Thursday, 16 June 2016

Book Review: Where the Mountain Casts its Shadow by Maria Coffey


Climbers who court danger in the world's highest places risk far more than just their own skins. When tragedy strikes, what happens to the people who love them? Why would anyone choose to invest in a future with a high-altitude climber? What is life like in the shadow of the mountain? Such questions have long been taboo within the international world of mountaineering. Now Maria Coffey breaks this silence. She recounts climbers' stories of near-death experiences, and gives a voice to the families and loved ones of Chris Bonington, Ed Viesturs, Anatoli Boukreev and Alex Lowe, amongst many other famous names. Her riveting narrative weaves tales of adventure with first-person accounts of the people left behind, highlighting the conflicting beauty, passion and devastation of this alluring obsession.

My Review: 
This is the second book I've read by the author and I liked this book better and would give it 3.5 stars if the option was available. This book gives a voice to the dead climbers and their thoughts about the dangers of climbing, and juggling climbing with family life. It also tells the stories of the wives and girlfriends who have lost one or more partners to death and disaster on climbs. It concludes with an excellent bibliography of the books written by the climbers about their expeditions and the books completed by their grieving families. It has added quite a few books to my wishlist.

In this book, Maria explores the question of risking your life to climb and the effects that this has on your family and loved ones at home waiting for news. It goes into how different people reacted to the situation-the children who rebelled against their absent fathers, the children who developed their own love for the mountains and the children who never felt they could live up to their famous parent. It meets the women who lost a partner in the mountains to find love again with a similar partner, the women who suffered more than one loss to the mountains and the women who accepted the strange life they were living without question. There is a mixture of climbing stories and human stories which I enjoyed.

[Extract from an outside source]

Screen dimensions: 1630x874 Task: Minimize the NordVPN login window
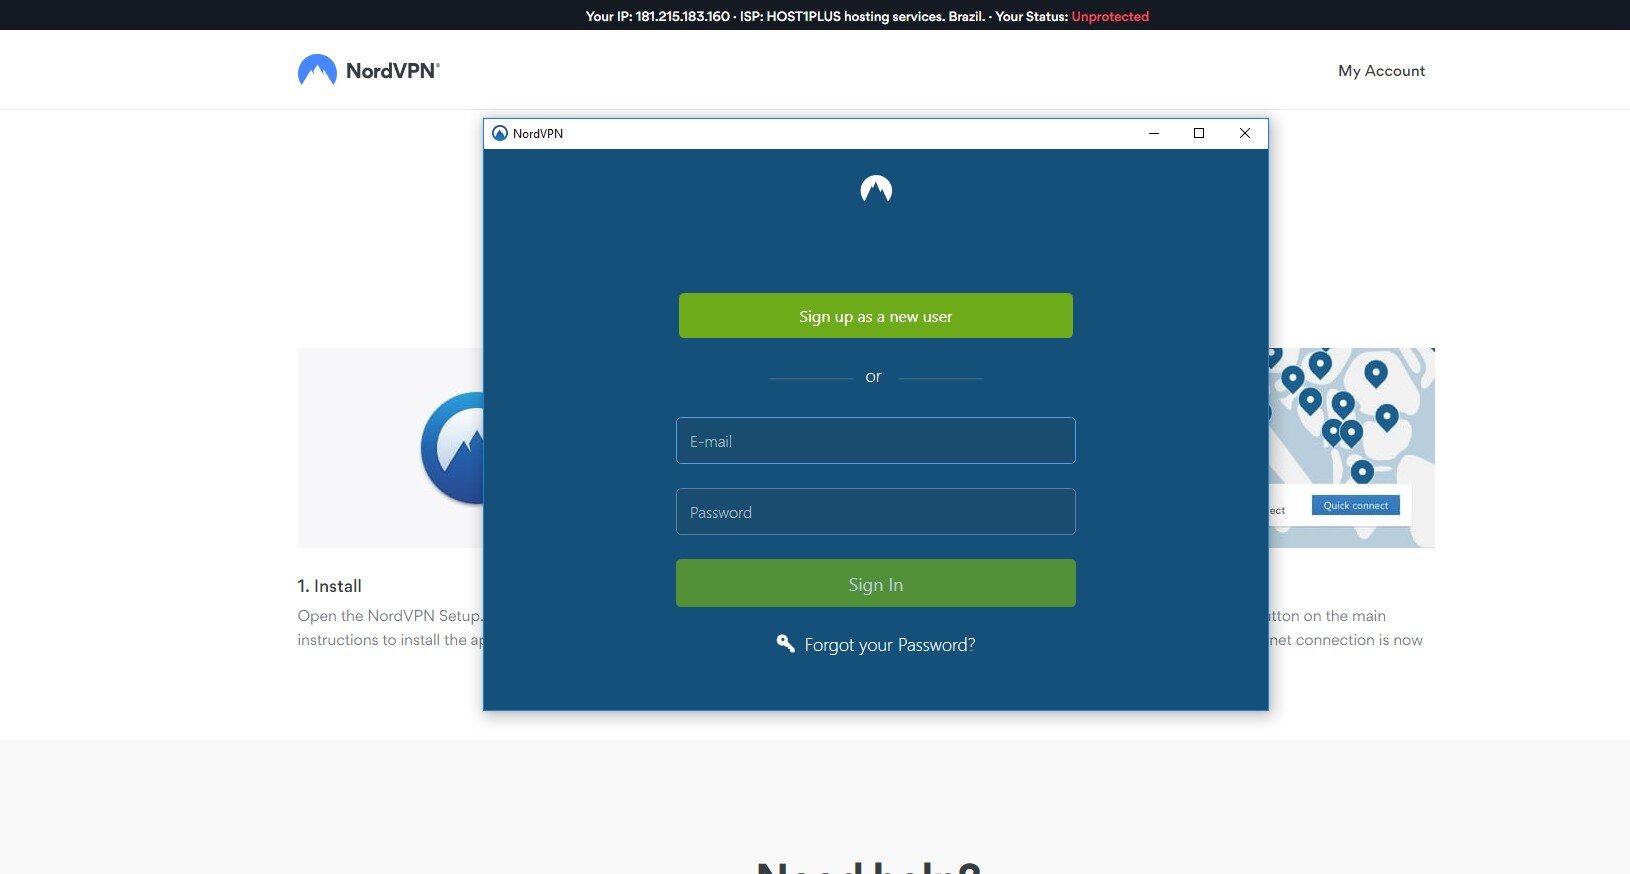tap(1154, 133)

One theme that seems to go through a lot of stories can be summed up by the climbing career of Jim Wickwire, who promised after each climb that cost a friend's life that he was finished with climbing and would stay safe for his family. The third timed he missed his son's birthday, he watched two friends die in Alaska and swore to cut down the climbing, yet a year later he was seriously ill on K2 and thinking of quitting climbing. Then he was watching a friend die on Denali, and lost another friend on Everest straight after. It seems more like a compulsion than a hobby so I fully understand why his biography is called Addicted to Danger. Others followed similar patterns despite the fears of their loved ones.

There are other stories of death on the mountains-Alex Lowe on Shishapangma, John Harlin on the Eiger, Mick Burke on Everest, Bruce Herrod on Everest and quite a few more. In each story the thoughts of the loved ones are written, some who were there to witness the death and others who received the news at home. These parts of the book were excellent but tragic to read. The book also looks at the different views when a female climber dies. British climber Alison Hargreaves was the darling of the media when she climbed Everest but was the devil when she was killed on K2, with people calling her a bad mother for leaving her kids behind. Female climbers seem to have a much harder time of it when the media are looking into their lives but nobody gets critical of the countless men who leave their kids to climb.

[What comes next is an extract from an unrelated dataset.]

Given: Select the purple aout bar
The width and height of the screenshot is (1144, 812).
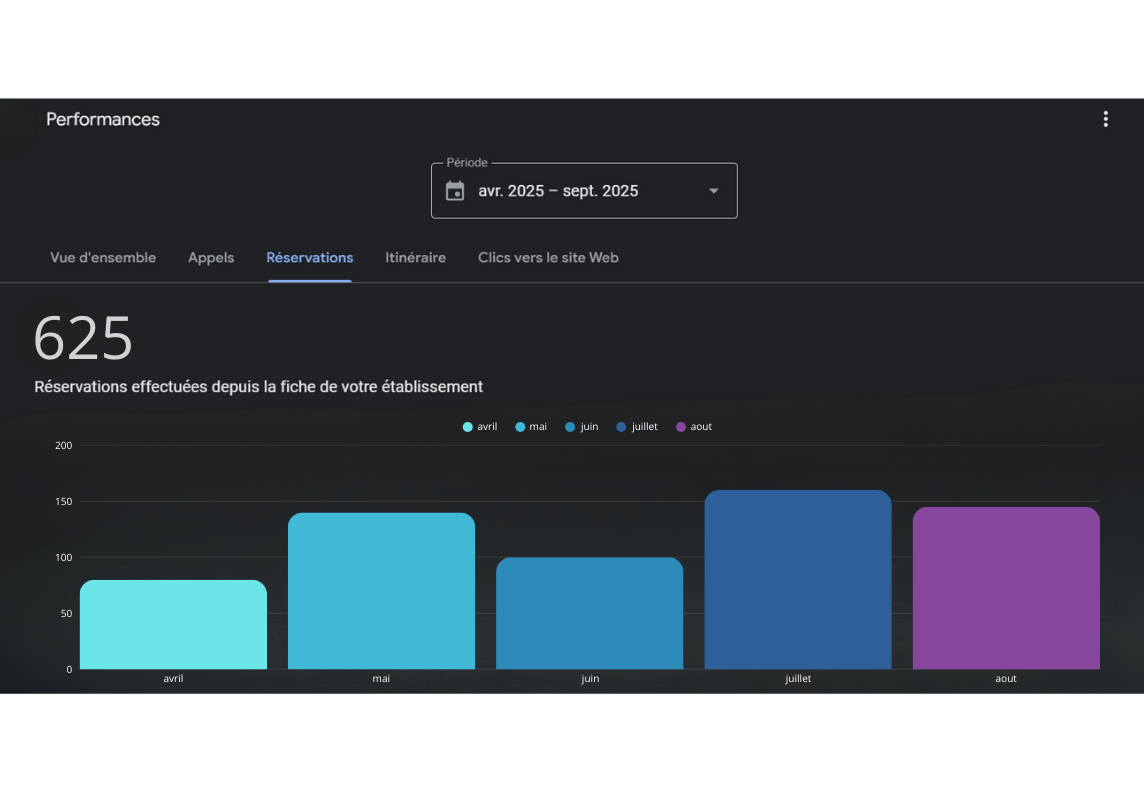Looking at the screenshot, I should point(1006,588).
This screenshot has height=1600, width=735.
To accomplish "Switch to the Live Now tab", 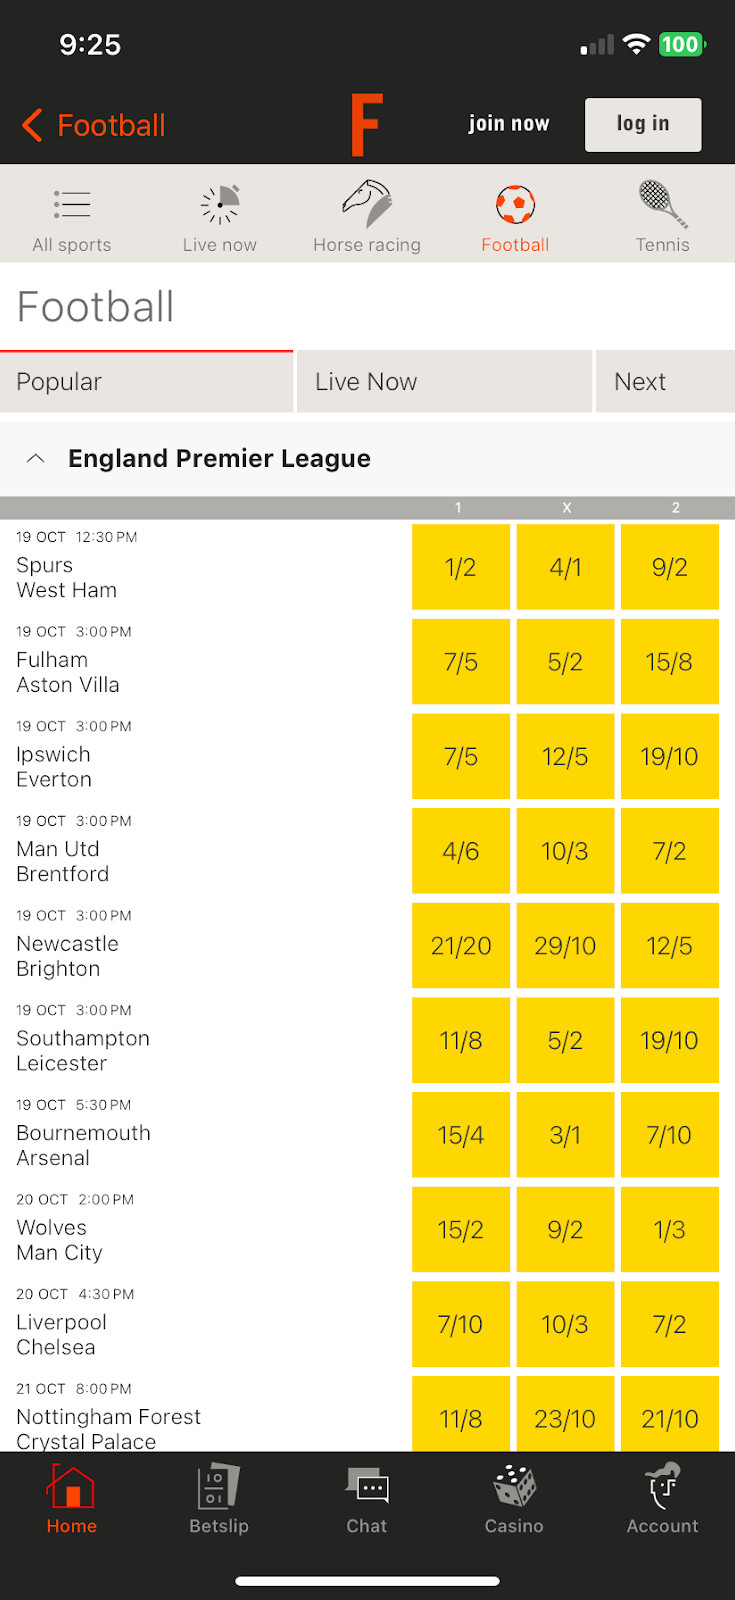I will click(444, 382).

On the other side of it are the women who seem almost addicted to men with this dangerous hobby. Linda Wylie lost her partner Greg Gordon to an accident on Pumori in 1993, and a year later went on a pilgrimage to Everest Base Camp where she met and soon fell in love with Anatoli Boukreev, who died in 1997 on Annapurna. The widow of Dave Cheesmond married his climbing partner as did the widow of Alex Lowe. Going through such a loss once would be bad enough and most people wonder how these women can risk it a second time. The author herself chose a different path, removing herself from the climbing community and moving to a different country to marry.

I looked through my large mountain climbing collection and noted with grim interest that quite a few of the book authors are dead or were dealt life changing injuries because of their love of climbing. It sobers you to the dangers these people chose to face but I can't be critical of their choices, as I love reading about their exploits. This was a fascinating book which will appeal to climbers and non climbers alike.

star rating photo: 35 star rating 3-5-stars.jpg

2 comments:

  1. I read Into Thin Air, the book about the really bad Everest climbing disaster in the 90s, for a class, and it was good, but not something I'd pick out for myself. The idea of spending a lot of money and risking life and limb to climb a mountain wigs me out. I'm glad you liked the book, though. :)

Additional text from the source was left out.